• _The request_: Retype the entries from the line containing "Identify the location of End of this year." through the last line of the entries, both included, without changing anything.

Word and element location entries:
+ + + + + + +
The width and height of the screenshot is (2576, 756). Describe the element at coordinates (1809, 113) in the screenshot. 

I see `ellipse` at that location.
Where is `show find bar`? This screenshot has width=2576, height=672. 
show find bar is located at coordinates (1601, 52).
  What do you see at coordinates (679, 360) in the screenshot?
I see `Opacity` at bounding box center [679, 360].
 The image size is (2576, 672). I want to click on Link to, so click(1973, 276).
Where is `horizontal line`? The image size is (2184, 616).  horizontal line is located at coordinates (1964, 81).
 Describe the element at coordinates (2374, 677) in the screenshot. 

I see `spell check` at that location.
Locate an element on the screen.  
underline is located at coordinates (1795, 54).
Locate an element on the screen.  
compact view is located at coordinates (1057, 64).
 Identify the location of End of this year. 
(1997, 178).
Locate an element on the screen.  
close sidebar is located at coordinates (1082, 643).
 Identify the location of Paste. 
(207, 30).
+ + + + + + +
• _Reply to the exercise_:
 Identify the location of End of this year. 
(1997, 178).
Locate an element on the screen.  
close sidebar is located at coordinates (1082, 643).
 Identify the location of Paste. 
(207, 30).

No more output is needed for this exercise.